やること
[1] サージタンクについての文章では、除菌フィルタの表面で結露が起きるとなぜ困るとされていますか。文章に書かれている理由を1〜3文で説明してください。
[2] サージタンクについての文章を、最後の文のあとから続けて書いてください。

文書の一部
━━━━━━━━━━━━━━━━
吸排機構は、サージタンクの内部の気圧が下がれば、サージタンクにエアを吸気し、サージタンクの内部の気圧が上がれば、サージタンクからエアを排気し、サージタンクの内部の気圧が所定の陽圧状態を維持するように構成されている。(特許文献1の段落〔0017〕参照。)
【先行技術文献】
【特許文献】
【0006】
【特許文献1】特開2010−42833号公報
【発明の概要】
【発明が解決しようとする課題】
【0007】
ところで、サージタンクに貯留される液体の温度が高いと、サージタンクの内部の気体層の水蒸気がサージタンク内壁や、無菌エアの供給管の表面で冷やされ結露しやすくなる。
特に、除菌フィルタの表面での結露は目詰まりの原因となり正常な吸排気の妨げとなる虞がある。この場合、無菌充填システム全体を停止させての除菌フィルタの目詰まりの除去作業が必要となる。
━━━━━━━━━━━━━━━━
抜き出した一覧
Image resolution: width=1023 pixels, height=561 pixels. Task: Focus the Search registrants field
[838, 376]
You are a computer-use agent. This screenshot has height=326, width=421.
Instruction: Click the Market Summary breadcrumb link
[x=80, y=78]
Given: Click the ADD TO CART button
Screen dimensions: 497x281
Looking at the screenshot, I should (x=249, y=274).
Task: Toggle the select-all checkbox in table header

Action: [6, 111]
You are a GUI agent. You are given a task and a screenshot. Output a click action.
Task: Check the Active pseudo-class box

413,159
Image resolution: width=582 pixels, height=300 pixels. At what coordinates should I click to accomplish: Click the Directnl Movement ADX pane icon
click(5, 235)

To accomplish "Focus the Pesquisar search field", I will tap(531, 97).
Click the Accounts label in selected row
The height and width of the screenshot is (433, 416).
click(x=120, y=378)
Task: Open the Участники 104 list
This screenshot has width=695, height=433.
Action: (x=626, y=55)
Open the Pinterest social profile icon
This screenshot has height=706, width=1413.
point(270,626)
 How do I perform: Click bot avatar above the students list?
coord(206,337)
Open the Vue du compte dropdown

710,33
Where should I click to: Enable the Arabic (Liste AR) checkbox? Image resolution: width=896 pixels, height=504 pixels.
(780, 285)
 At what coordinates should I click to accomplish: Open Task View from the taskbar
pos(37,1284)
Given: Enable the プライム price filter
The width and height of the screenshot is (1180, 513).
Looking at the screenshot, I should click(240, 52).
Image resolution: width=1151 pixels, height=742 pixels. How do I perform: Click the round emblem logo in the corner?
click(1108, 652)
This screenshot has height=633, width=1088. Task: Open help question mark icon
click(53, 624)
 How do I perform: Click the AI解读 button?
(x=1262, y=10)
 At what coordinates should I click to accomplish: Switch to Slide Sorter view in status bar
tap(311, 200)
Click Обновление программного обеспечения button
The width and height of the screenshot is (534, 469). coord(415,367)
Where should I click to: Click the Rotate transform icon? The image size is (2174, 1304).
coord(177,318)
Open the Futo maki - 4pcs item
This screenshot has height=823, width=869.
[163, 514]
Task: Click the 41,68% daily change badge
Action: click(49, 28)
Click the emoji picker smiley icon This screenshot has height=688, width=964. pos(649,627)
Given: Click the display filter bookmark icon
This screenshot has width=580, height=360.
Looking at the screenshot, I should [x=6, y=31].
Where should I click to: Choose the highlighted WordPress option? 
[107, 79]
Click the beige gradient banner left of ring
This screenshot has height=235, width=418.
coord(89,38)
━━━━━━━━━━━━━━━━
回答
[1] 除菌フィルタの表面で結露すると目詰まりの原因になり、正常な吸排気が妨げられるおそれがあるからです。そうなると、無菌充填システム全体を止めて、除菌フィルタの目詰まりを取り除く作業が必要になります。

[2]
このような虞を低減するためには、サージタンクに貯留される前に、液体を冷却する必要があり、除菌フィルタの目詰まりの回避のために、無駄な設備やコストが必要となってしまう。
【0008】
本発明の目的は、サージタンクに貯留される液体の温度によらず、適切に無菌エアを吸排することができる吸排制御方法、吸排制御機構及びサージタンクを提供することにある。
【課題を解決するための手段】
【0009】
上述の目的を達成するための、本発明による吸排制御方法の特徴は、液体を無菌状態で貯留するためのサージタンクの内部の気圧が所定の目標値となるように、除菌フィルタを有する通気管を介して、前記サージタンクにエアを吸気する、及び前記サージタンクからエアを排気する吸排制御方法であって、前記気圧を測定する測定ステップと、前記測定ステップで得られた測定値と前記目標値を比較し、前記測定値が前記目標値より低い又は高いと判断する判断ステップと、前記判断ステップで、前記測定値が前記目標値より低いと判断された場合に、前記サージタンクにエアを吸気する吸気ステップと、前記判断ステップで、前記測定値が前記目標値より高いと判断された場合に、前記サージタンクからエアを排気する排気ステップとを備え、前記排気ステップを実行する前に、前記サージタンクに一旦エアを吸気するプレ吸気ステップを備える点にある。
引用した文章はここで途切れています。